As the corporate and government focus shifts back to looking at the trustworthiness of employees and contractors, specifically those insiders with ‘privileged user’ access rights, the question emerges: how do you continue to provision a high level of security without getting in the way of people doing their jobs?

As a first step, organizations of all sizes should determine who their privileged users are and what information they have access to. Not all insiders are a direct threat out to steal your prized resources. To the contrary, different insiders present a different level of risk and should therefore be assigned a different threat level.
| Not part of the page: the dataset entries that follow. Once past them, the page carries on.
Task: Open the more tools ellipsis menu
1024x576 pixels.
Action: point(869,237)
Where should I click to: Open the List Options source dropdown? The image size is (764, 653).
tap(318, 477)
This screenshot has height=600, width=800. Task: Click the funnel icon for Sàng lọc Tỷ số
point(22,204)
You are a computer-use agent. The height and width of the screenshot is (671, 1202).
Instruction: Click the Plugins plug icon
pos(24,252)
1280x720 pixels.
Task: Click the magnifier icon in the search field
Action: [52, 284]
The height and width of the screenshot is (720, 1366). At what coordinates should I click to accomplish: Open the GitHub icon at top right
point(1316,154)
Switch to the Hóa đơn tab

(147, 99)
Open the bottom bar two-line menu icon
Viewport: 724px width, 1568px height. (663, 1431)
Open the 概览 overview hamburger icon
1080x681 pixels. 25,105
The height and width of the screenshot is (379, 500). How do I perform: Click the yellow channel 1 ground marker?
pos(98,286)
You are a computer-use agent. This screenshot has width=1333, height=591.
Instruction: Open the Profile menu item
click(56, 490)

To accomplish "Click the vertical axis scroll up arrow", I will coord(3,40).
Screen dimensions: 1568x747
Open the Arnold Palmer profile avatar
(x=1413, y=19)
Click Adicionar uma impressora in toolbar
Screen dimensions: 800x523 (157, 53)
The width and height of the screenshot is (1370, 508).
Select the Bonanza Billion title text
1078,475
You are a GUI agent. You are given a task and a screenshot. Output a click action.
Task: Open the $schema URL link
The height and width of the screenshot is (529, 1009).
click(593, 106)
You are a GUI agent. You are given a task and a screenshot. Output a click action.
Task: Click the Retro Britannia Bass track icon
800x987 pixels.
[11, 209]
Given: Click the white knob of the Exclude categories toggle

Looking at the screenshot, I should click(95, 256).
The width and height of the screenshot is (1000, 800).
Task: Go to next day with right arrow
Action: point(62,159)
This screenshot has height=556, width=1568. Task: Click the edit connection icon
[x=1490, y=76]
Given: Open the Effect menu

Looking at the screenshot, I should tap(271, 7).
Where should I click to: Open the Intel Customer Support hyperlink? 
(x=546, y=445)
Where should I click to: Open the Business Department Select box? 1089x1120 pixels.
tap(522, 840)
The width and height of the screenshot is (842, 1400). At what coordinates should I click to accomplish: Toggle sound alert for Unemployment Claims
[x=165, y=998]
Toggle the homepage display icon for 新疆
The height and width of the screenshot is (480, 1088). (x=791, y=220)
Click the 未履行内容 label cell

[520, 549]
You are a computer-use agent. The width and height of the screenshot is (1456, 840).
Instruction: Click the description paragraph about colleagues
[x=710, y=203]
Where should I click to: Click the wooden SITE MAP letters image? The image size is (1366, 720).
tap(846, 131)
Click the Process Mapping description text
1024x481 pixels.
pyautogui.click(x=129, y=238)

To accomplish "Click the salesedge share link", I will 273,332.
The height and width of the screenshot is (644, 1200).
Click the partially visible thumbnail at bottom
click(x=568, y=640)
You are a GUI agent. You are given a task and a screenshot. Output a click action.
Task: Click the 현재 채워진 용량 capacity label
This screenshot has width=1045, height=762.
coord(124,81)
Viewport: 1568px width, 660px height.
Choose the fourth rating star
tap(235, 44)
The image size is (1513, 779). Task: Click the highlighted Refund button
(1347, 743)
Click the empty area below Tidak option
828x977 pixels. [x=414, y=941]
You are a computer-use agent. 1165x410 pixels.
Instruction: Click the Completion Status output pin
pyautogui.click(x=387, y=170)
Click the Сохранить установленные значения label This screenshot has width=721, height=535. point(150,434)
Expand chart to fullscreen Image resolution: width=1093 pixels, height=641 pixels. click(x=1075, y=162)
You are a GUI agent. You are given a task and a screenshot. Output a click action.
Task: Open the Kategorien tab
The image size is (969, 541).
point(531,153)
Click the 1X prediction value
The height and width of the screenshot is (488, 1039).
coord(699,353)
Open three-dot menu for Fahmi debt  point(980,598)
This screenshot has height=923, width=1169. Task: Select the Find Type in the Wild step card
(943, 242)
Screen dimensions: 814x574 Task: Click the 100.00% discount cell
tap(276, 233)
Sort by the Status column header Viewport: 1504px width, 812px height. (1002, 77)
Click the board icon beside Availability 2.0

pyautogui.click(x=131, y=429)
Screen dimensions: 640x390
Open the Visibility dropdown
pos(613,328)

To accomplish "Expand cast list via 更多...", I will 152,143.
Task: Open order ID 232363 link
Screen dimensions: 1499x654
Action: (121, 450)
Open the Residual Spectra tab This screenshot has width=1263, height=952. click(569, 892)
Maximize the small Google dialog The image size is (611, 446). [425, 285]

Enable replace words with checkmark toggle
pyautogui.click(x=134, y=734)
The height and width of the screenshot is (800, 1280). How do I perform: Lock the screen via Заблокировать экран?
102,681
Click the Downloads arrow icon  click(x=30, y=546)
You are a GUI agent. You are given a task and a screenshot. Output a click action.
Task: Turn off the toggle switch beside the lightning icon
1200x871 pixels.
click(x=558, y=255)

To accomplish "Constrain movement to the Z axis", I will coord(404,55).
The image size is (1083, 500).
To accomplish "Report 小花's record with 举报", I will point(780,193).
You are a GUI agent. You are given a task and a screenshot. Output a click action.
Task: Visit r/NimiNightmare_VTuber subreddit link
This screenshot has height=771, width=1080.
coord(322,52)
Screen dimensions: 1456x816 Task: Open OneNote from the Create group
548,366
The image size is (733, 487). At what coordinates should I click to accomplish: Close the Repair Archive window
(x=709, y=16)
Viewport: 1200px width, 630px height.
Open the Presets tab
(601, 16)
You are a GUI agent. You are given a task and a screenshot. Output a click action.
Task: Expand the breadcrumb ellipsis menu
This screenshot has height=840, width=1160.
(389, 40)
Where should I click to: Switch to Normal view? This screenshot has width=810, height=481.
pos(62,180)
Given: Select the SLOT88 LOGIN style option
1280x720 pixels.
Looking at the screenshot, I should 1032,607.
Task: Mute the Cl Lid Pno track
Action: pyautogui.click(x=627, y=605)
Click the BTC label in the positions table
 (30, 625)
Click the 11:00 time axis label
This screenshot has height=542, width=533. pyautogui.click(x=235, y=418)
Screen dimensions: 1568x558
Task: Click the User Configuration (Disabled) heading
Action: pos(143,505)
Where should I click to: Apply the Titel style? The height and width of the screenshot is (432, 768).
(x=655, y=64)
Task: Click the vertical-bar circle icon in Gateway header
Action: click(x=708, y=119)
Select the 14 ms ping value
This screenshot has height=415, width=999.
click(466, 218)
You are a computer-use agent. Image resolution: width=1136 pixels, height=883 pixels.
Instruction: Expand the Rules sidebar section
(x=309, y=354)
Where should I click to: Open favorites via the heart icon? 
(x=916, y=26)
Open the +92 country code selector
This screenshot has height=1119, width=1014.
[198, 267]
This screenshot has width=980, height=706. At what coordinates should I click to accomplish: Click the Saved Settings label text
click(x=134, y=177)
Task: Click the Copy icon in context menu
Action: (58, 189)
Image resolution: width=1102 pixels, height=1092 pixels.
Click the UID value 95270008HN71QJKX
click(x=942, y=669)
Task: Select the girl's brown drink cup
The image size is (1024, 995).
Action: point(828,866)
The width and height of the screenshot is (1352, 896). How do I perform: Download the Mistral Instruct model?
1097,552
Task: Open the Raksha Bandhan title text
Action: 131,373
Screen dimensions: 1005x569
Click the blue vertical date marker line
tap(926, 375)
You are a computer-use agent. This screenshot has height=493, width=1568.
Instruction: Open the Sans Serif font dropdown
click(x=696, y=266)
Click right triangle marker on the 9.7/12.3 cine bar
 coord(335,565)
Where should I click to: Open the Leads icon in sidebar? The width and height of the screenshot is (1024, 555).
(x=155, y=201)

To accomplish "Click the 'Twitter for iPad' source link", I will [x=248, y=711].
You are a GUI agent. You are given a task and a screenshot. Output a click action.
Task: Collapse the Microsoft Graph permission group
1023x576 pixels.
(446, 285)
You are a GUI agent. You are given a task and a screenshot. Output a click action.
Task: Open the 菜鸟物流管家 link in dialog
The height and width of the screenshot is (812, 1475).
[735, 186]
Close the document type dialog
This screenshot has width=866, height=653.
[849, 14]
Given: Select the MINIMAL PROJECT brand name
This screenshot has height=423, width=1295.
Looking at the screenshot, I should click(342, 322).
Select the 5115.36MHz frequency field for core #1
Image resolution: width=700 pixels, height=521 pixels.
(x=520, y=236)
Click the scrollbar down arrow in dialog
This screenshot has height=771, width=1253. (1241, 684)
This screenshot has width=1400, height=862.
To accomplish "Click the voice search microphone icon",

For example, while some ‘privileged users’ are C-level executives, like the CEO and CFO – these users see sensitive data on a regular basis and thus present less of a risk. Working as a security engineer, Snowden had privileged access to large amounts of sensitive data and was able to abuse the wealth of access control privileges assigned to him, without anyone noticing.  Did he need that level of unrestricted access to that amount of data? We may never know. But the important less from this event is this: whether you employ system administrators, contractors, auditors or even third party outsourcing operatives, you must design access policies that align to their purpose on your network.

In addition to the risk of malicious activity from insiders, a user with no ill will could also cause a breach by simply clicking on a link in a phishing email. As the bad guys begin to target the human element, socially engineered hacking campaigns of this nature – whereby the user compromises himself / herself – are becoming increasingly common. The network access credentials of database administrators and system administrators who have regular access to documents represent a juicy target for hackers – if compromised, these credentials give cybercriminals the ability to view and steal information across the organization, unknown to anyone.

At the end of the day, the onus for comprehensive data protection responsibility lies in the hands of the host organization. Even the recent gaming company data breaches at Ubisoft, Nintendo and Konami help highlight this responsibility. Organizations handling sensitive information need to deploy security solutions that both manage the access rights of privileged users inside and outside of the database and also enable them to gather security intelligence around what is happening to that data.  This will enable them to not only monitor both real-time events and a mountain of long term data to find anomalous patterns of usage, but also alert organizations to what they might not be seeing at first glance.